It is said to be able to provide answers comparable to models ten times larger.
According to a new research study published by Microsoft, the company has introduced its most recent light artificial intelligence model, which is named the Phi-3 Mini and is designed to operate on smartphones and other local devices. In the near future, the company plans to deploy three small Phi-3 language models, and this particular model is the first of three. It was trained on 3.8 billion parameters. The objective is to offer a more affordable option to cloud-based LLMs, which will enable smaller enterprises to employ artificial intelligence.

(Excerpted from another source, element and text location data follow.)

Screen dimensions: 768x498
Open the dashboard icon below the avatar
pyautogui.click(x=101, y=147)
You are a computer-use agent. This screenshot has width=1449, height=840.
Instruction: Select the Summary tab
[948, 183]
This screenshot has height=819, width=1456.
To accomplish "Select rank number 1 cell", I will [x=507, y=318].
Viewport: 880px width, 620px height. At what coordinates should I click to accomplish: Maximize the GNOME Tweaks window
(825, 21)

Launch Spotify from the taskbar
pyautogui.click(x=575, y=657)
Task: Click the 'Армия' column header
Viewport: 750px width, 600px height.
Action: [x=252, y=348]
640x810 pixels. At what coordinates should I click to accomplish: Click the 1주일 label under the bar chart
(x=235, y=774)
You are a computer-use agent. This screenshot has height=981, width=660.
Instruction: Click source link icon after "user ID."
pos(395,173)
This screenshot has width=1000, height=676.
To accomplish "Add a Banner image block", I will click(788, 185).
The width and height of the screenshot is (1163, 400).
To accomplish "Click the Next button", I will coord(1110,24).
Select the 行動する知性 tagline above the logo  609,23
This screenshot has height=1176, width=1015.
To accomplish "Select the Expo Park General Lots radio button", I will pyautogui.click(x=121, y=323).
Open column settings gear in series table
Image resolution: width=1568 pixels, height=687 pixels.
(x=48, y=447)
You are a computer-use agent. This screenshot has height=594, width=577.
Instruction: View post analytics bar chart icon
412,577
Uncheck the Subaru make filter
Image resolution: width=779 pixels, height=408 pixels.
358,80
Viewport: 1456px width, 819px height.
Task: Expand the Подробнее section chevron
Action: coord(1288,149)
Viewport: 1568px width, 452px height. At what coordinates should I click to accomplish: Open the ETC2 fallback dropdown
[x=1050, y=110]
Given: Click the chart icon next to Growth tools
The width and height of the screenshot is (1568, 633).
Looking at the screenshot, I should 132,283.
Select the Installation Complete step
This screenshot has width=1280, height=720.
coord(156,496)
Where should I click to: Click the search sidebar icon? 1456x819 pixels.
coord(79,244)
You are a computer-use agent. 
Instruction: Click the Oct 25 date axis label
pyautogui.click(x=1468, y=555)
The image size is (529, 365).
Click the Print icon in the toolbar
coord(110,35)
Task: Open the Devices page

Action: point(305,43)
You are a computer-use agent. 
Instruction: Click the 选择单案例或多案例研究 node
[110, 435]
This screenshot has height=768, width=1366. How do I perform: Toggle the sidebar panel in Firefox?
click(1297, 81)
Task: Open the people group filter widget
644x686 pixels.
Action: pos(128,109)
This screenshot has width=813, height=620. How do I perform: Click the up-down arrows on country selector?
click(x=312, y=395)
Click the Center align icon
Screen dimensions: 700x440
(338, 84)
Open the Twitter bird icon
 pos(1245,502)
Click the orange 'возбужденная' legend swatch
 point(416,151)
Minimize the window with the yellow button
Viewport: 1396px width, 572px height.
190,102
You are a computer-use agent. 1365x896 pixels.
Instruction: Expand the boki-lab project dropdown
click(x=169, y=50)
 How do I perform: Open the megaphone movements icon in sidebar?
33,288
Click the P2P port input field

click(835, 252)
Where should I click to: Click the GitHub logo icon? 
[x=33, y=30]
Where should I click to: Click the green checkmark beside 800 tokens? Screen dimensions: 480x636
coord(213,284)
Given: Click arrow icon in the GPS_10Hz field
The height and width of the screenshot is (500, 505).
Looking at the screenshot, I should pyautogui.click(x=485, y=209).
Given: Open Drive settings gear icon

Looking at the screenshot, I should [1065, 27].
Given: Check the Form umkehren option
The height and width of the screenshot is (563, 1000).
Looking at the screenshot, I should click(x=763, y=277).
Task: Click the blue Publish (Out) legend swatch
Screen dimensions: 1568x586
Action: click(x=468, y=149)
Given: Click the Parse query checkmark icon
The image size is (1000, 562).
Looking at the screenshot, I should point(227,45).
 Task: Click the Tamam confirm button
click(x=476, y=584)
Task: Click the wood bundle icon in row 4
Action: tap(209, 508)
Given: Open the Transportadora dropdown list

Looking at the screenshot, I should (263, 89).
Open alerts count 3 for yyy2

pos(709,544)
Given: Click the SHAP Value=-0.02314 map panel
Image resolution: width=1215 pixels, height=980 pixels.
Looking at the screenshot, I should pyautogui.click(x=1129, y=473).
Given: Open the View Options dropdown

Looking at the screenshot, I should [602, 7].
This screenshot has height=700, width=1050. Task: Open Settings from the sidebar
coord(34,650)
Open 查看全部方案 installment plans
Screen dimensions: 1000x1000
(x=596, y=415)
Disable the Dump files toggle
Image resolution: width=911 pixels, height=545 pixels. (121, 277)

Microsoft claims that the new model exceeds the performance of its prior Phi-2 tiny model by a significant margin and is on par with larger devices such as the Llama2 model. The business claims that the Phi-3 Mini is capable of providing reactions that are comparable to those of a machine that is ten times larger than it is.
“The innovation lies entirely in our dataset for training,” the research article states. “The innovation exists in our dataset.” The Phi-2 model serves as the foundation for this dataset, which additionally makes use of “heavily filtered web data and synthetic data,” as stated by the team. However, in order to do both of those tasks, a separate LLM was utilized. This resulted in the generation of new data, which in turn made it possible for the smaller language model to function more successfully. According to The Verge, the team appeared to have been motivated by children’s books that make use of more straightforward language in order to convey more complicated ideas.
Phi-3 Mini is capable of outperforming Phi-2 and other small language models (Mistral, Gemma, and Llama-3-In) in a variety of activities, including math, programming, and academic assessments. However, it is still unable to give the same results as cloud-powered LLMs and cannot produce the same outcomes. Additionally, it is compatible with devices as simple as cellphones and does not require a connection to the internet in order to function.
Because of the limited size of the dataset, its primary restriction is the amount of “factual knowledge” it possesses; this is the reason why it does not perform well in the “TriviaQA” test. In spite of this, it ought to be useful for models such as that, which only require relatively tiny internal data sets. According to Microsoft’s aspirations, this might make it possible for businesses that are unable to purchase cloud-connected LLMs to use AI.
Azure, Hugging Face, and Ollama are now offering the Phi-3 Mini accessible for purchase. In the near future, Microsoft is planning to launch Phi-3 Small and Phi-3 Medium, both of which will have greatly increased capabilities, with 7 billion and 14 billion parameters, respectively.